What This Calculator Does (US Only)
This tool applies United States IRS rules to estimate how much of your Social Security retirement, survivor, or disability benefits will be included in your federal taxable income. Depending on your total income, anywhere from 0% to a maximum of 85% of your benefits may be taxed. The thresholds used ($25,000/$34,000 for single filers and $32,000/$44,000 for married filing jointly) are set by federal law and are not indexed for inflation, so they apply to current tax years. State taxes are not included.
How to Use It
Enter your annual Social Security benefits, your other income (your adjusted gross income excluding benefits — wages, pensions, IRA withdrawals, dividends, etc.), and any tax-exempt interest such as municipal bond income. Choose your filing status and the calculator returns the taxable dollar amount, the percentage of benefits that is taxable, and your provisional (combined) income.
The Formula Explained
First, provisional income = other income + tax-exempt interest + half of your benefits. If provisional income is below the base threshold, none of your benefits are taxable. Between the base and upper thresholds, up to 50% of benefits become taxable. Above the upper threshold, the amount jumps to a maximum of 85% of benefits, computed as 85% of the excess over the upper threshold plus the smaller of 50% of the threshold gap or 50% of benefits — capped at 85% of total benefits.

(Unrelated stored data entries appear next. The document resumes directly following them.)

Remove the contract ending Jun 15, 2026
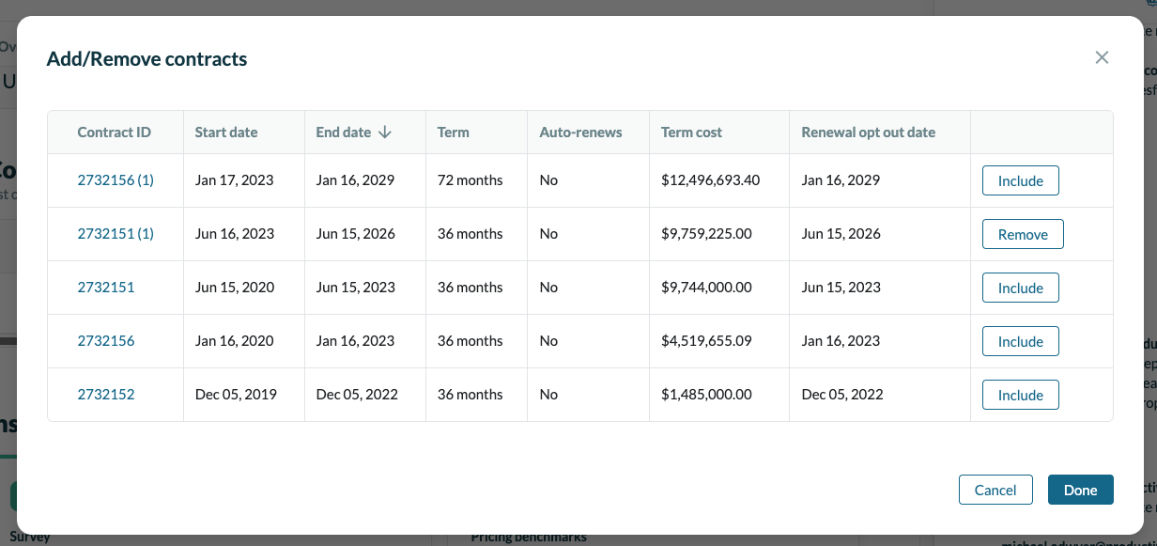1022,234
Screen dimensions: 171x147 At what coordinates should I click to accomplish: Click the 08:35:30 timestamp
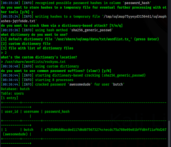click(x=10, y=3)
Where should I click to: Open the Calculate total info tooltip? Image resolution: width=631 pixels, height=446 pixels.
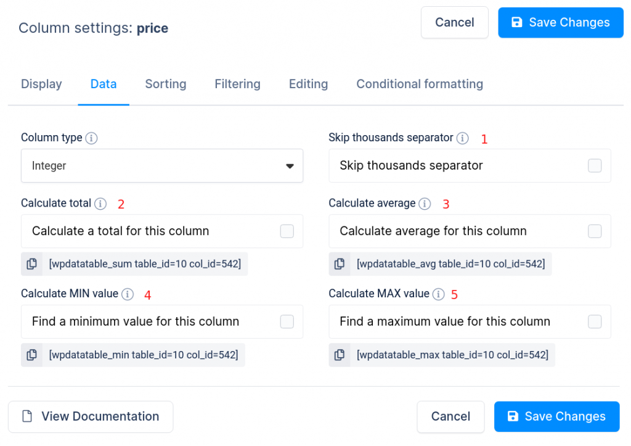100,204
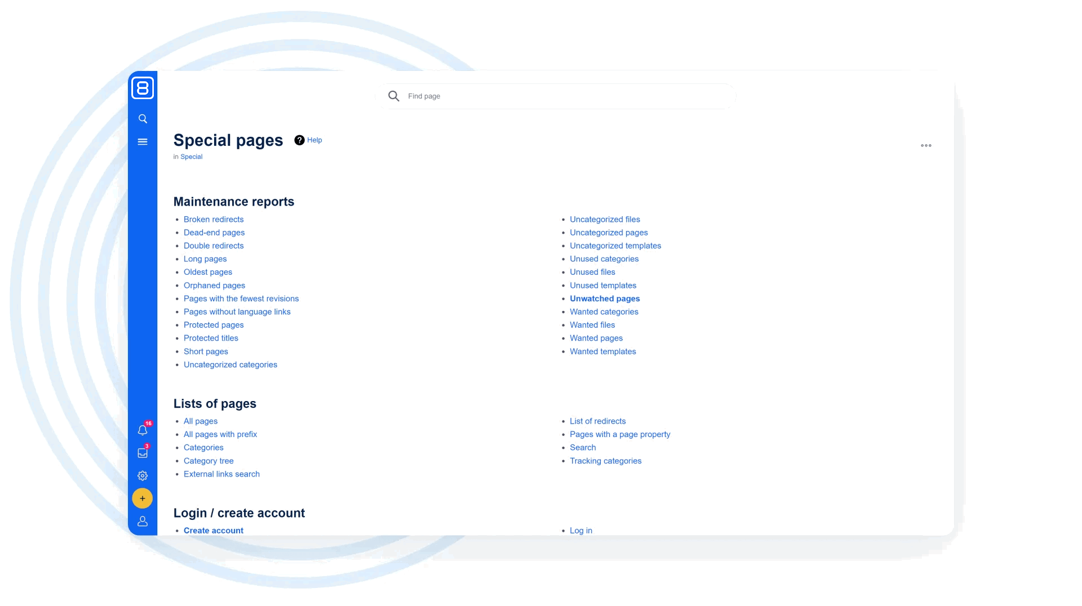Click the yellow plus create button

(x=143, y=498)
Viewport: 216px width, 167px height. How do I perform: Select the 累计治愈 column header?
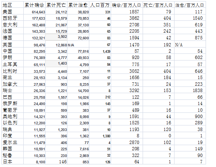click(x=78, y=5)
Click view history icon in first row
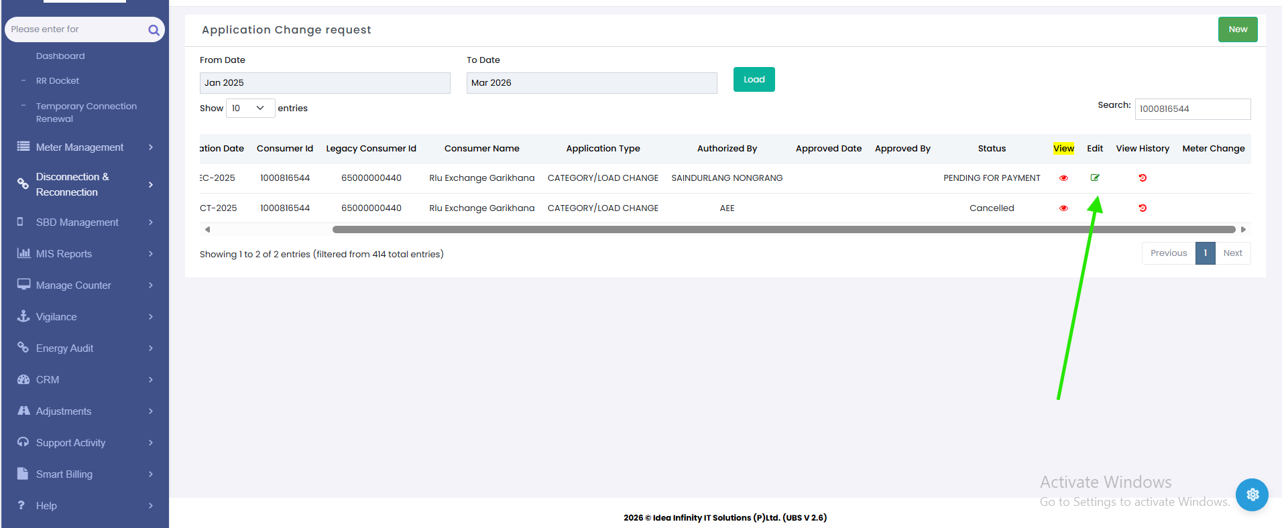Viewport: 1282px width, 528px height. [1143, 178]
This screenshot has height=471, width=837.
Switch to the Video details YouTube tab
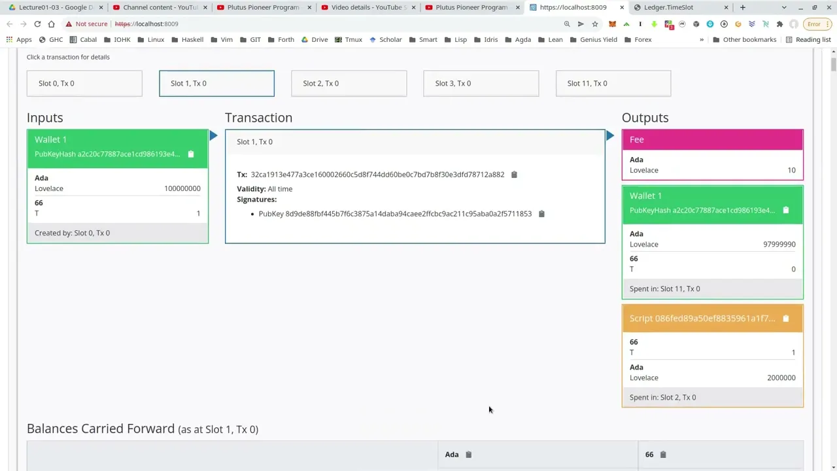(368, 7)
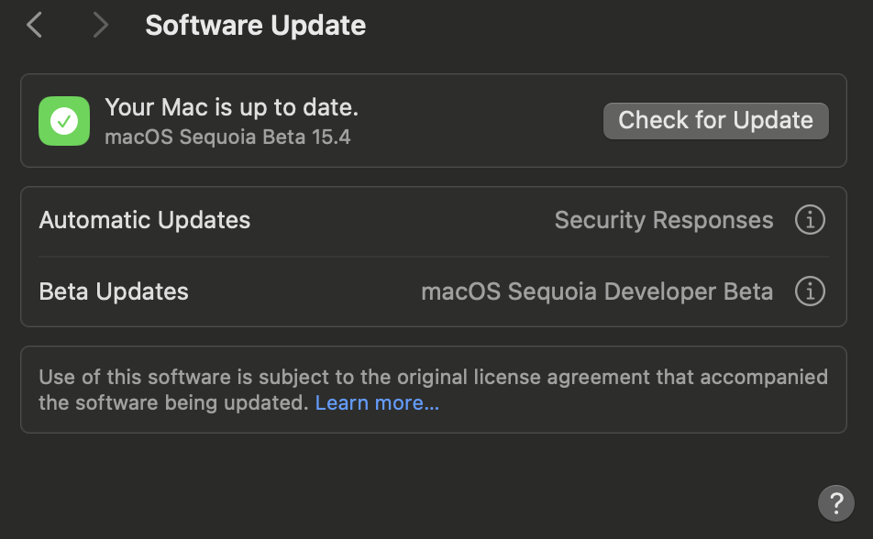Click the Beta Updates label
The height and width of the screenshot is (539, 873).
114,292
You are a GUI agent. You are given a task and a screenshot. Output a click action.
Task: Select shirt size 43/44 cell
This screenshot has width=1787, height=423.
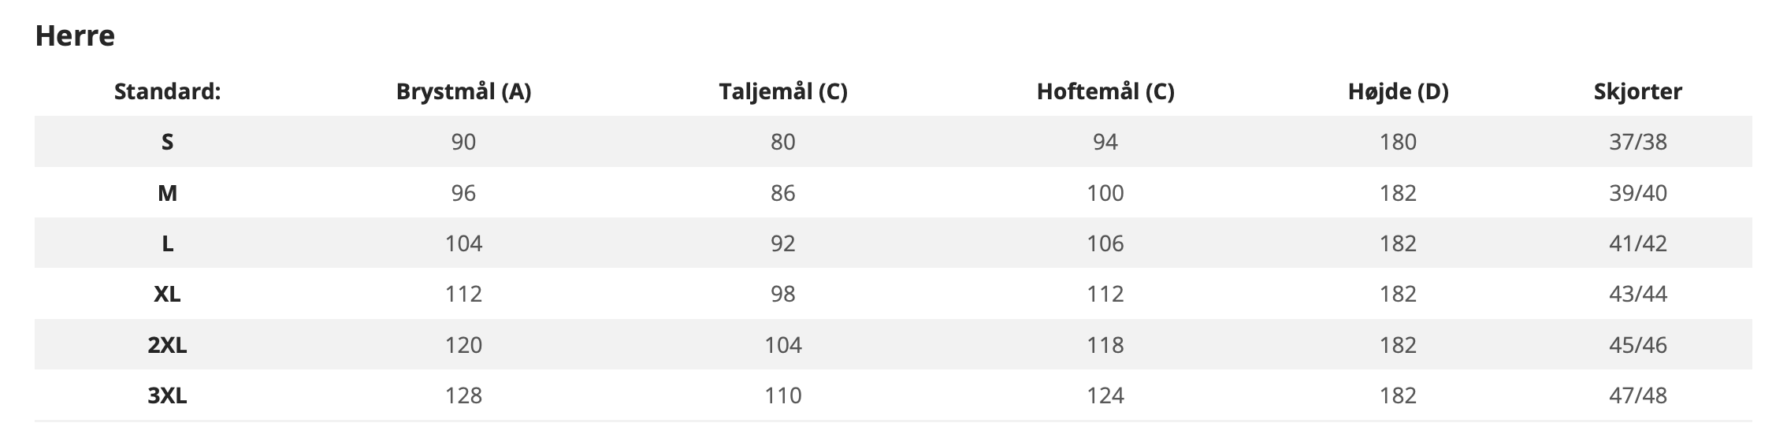[1637, 294]
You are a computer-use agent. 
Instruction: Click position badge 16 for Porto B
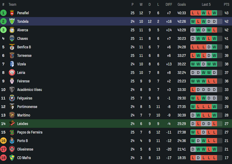3,141
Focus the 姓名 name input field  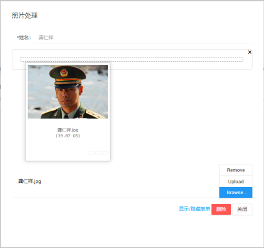(143, 38)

$$\text{Taxable} = \begin{cases} 0 & P \le B \\[4pt] \min\!\left(\tfrac{1}{2}(P-B),\ \tfrac{1}{2}\text{SS}\right) & B < P \le U \\[4pt] \min\!\left(0.85(P-U)+L,\ 0.85\,\text{SS}\right) & P > U \end{cases}$$ $$\text{where}\quad \left\{ \begin{aligned} P &= \text{Other Income} + \text{Tax-Exempt Int.} + \tfrac{1}{2}\,\text{SS} \\ \text{SS} &= \text{SS Benefits} \\ B &= 25{,}000,\quad U = 34{,}000 \\ L &= \min\!\left(\tfrac{1}{2}(U-B),\ \tfrac{1}{2}\text{SS}\right) \end{aligned} \right.$$
Worked Example
A single filer receives $20,000 in benefits with $40,000 of other income and no tax-exempt interest. Provisional income = \(40{,}000 + 0 + 10{,}000 = \$50{,}000\), which is above the $34,000 upper threshold. Over = \(50{,}000 - 34{,}000 = \$16{,}000\), so \(0.85 \times 16{,}000 = \$13{,}600\). Add the lesser of \(0.5 \times (34{,}000 - 25{,}000) = \$4{,}500\) or \(0.5 \times 20{,}000 = \$10{,}000\), i.e. $4,500. Tentative = $18,100, but the 85% cap = \(0.85 \times 20{,}000 = \$17{,}000\), so taxable benefits = $17,000 (85%).
FAQ
Is 85% the most that can be taxed? Yes — at most 85% of your Social Security benefits are ever subject to federal income tax.
Does this include state taxes? No. A handful of states tax benefits separately; this tool covers only the federal calculation.
What counts as "other income"? Essentially your AGI before adding Social Security: wages, self-employment, pensions, taxable IRA/401(k) distributions, interest, dividends and capital gains.